Primary Section: 41, Medical Genetics, Hematology, and Oncology
Secondary Section: 43, Immunology and Inflammation
Membership Type:
Member (elected 2013)

Biosketch

Vishva M. Dixit is Vice President of Discovery Research at Genentech. A pathologist by training, he has studied molecular mechanisms that underlie cell death and inflammatory signaling.  In particular, he is known for the breakthrough discovery that a cysteine protease (caspase) is a component of the death receptor-induced apoptotic pathway - a finding that allowed his laboratory and others to then elucidate the entire 'death cascade'.  Vishva was born in Kenya in 1956 and became a US citizen in 1987.  He went to medical school at the University of Nairobi and, after clinical work at the Kenyatta National Hospital, pursued a residency in Pathology at Washington University in St.

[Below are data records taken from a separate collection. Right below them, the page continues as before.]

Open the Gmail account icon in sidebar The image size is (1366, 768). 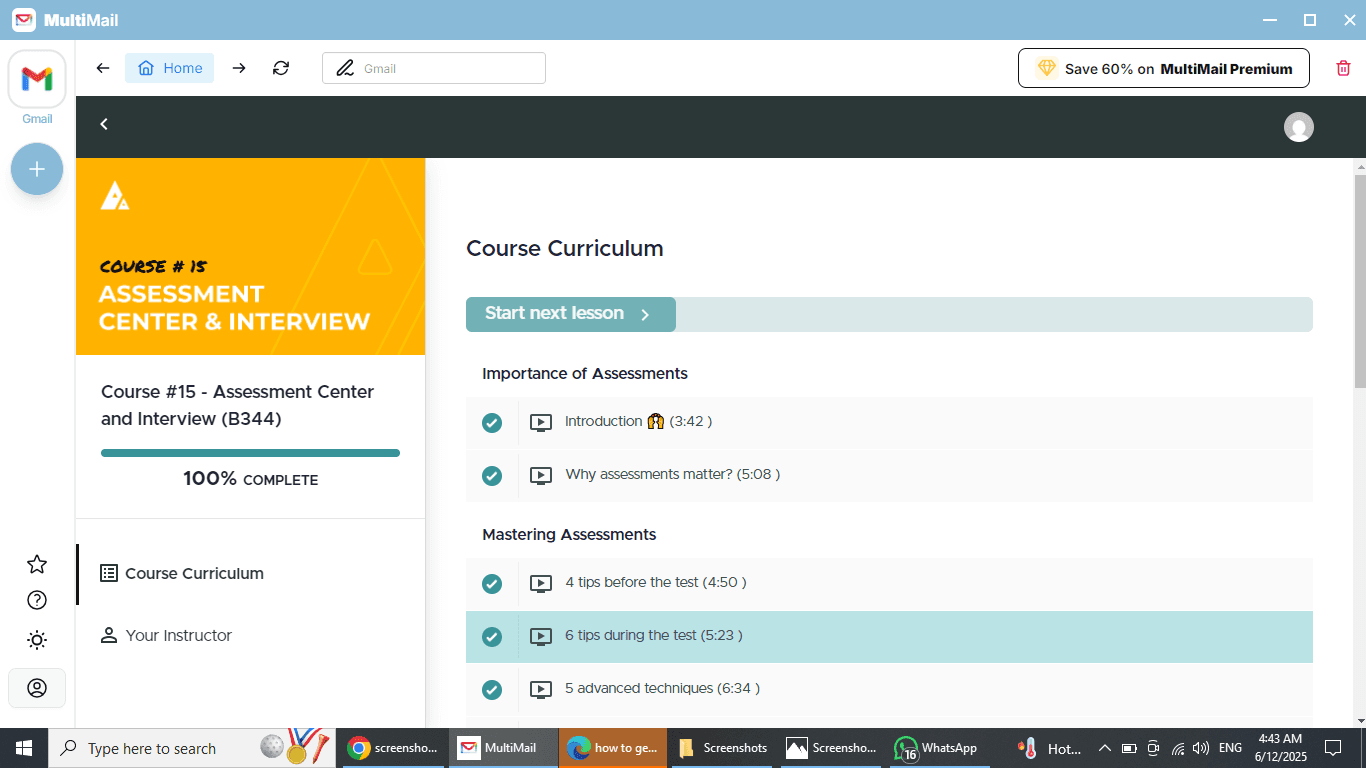[37, 78]
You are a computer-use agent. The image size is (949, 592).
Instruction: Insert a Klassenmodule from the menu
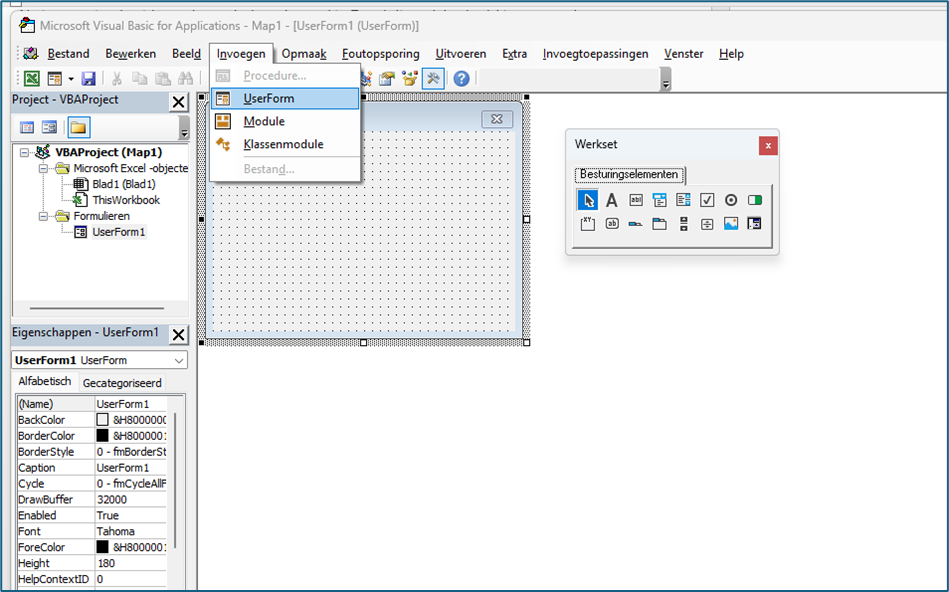click(x=283, y=144)
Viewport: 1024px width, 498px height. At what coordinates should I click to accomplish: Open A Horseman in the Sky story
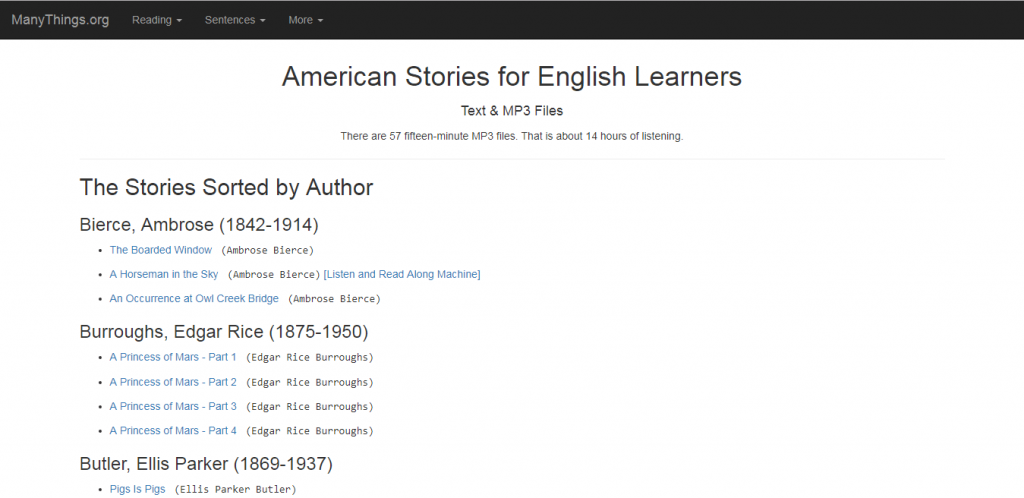pyautogui.click(x=164, y=274)
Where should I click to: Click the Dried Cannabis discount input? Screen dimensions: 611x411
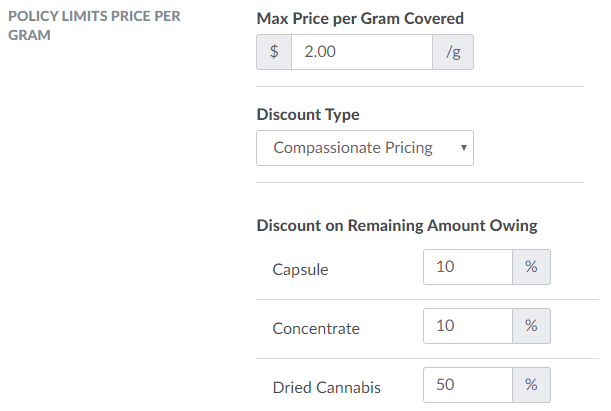pos(468,385)
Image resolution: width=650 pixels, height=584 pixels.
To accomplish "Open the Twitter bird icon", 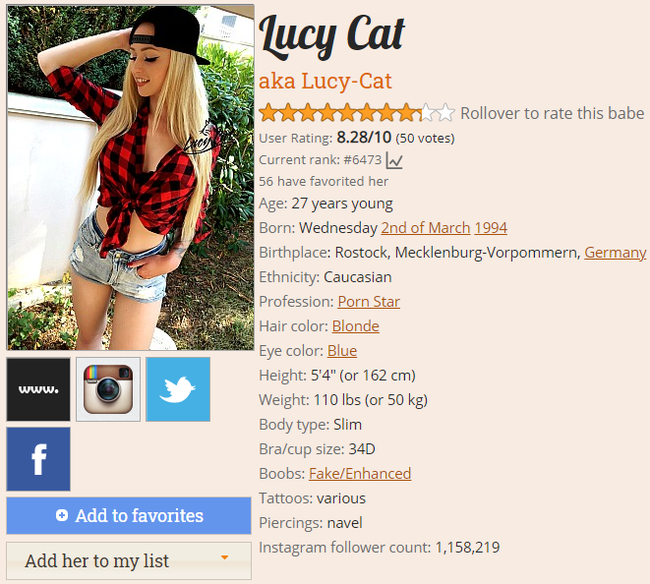I will point(178,390).
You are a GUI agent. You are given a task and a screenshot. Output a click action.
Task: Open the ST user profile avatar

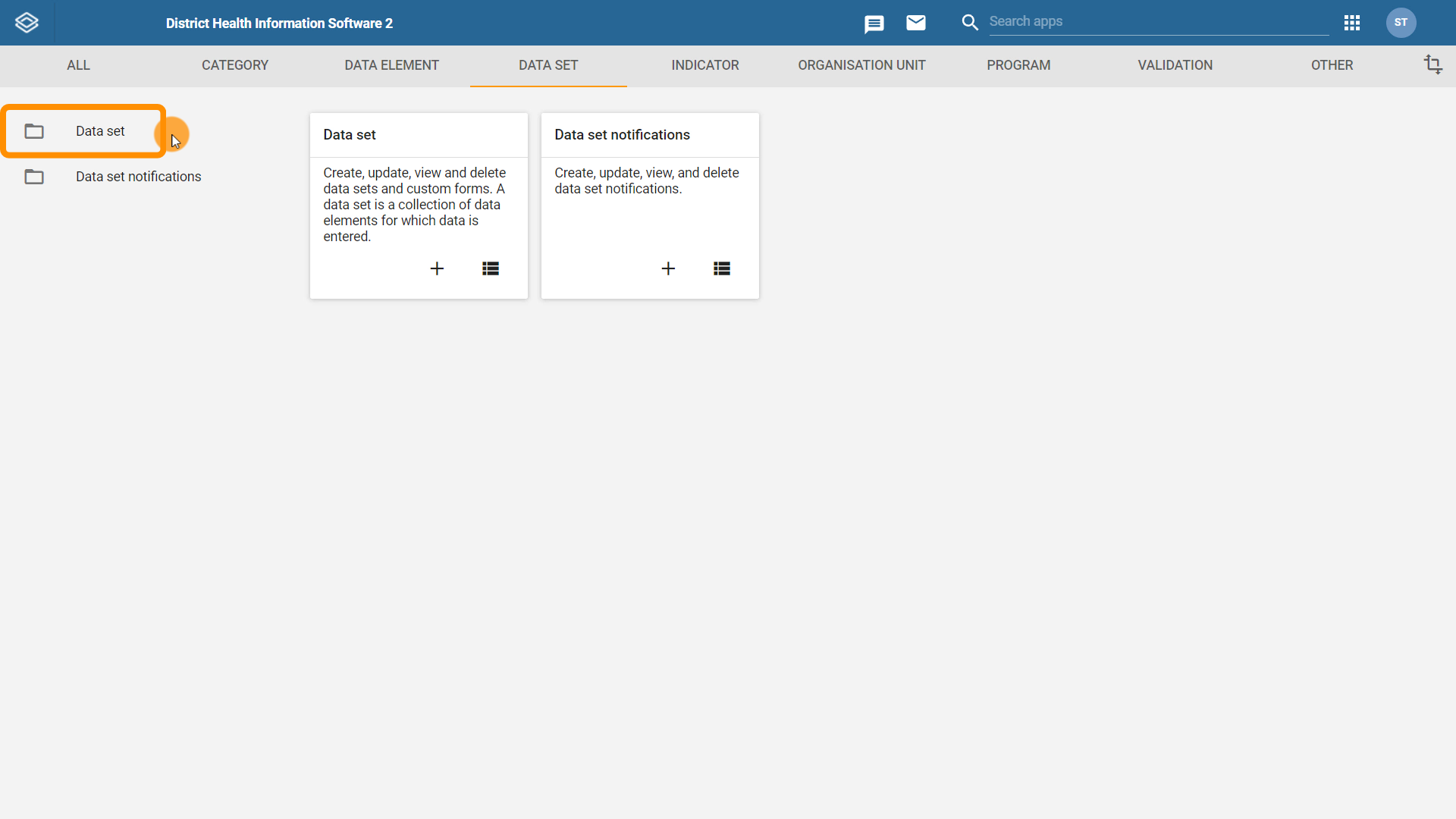(x=1401, y=23)
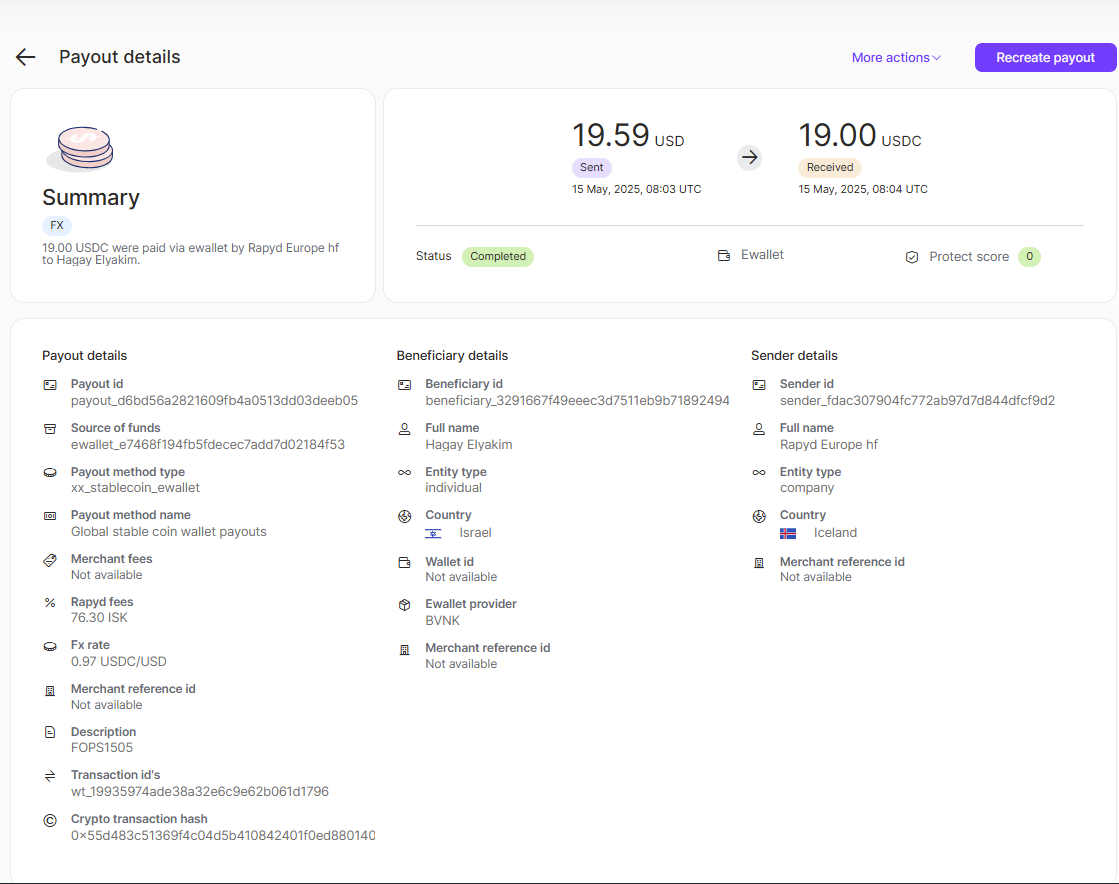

Louis.  He joined the Department of Pathology at the University of Michigan in 1986 as an Assistant Professor.  After rising through ranks to Professor, he left in 1997 to join Genentech as Director of Oncology.

Research Interests

Vishva Dixit studies the molecular events required for programmed cell death and pro-inflammatory signaling.  His laboratory was among the first to:  (i) Show that a cysteine protease (now termed caspase) was a component of the death receptor-induced apoptotic pathway.   (ii) Discover the death domain-containing adapter protein (FADD), which is the key conduit for the flow of death signals from death receptors to the cell's interior.  (iii) Demonstrate that death receptors signal by a novel mechanism of recruiting and activating a death protease (caspase-8).  (iv) Identify the mammalian death protease equivalent to the CED3 protein in worms (caspase-3) as well as other pro-apoptotic caspases including caspases 6, 7 and 9.  (v) Show that the death-domain containing molecule MyD88 was a key adaptor in innate immune signaling.  (vi) Discover two ancient families of caspase-related proteins, the paracaspases and metacaspases, with the former playing a central role in lymphoma.  (vii) Identify the existence of an ubiquitin editor (A20) and the phenomenon of ubiquitin editing, which is a process of fundamental importance to the regulation of death and cytokine receptor signaling.  (viii) Discover the non-canonical inflammasome pathway that responds to the presence of intracellular LPS independent of toll-like receptors.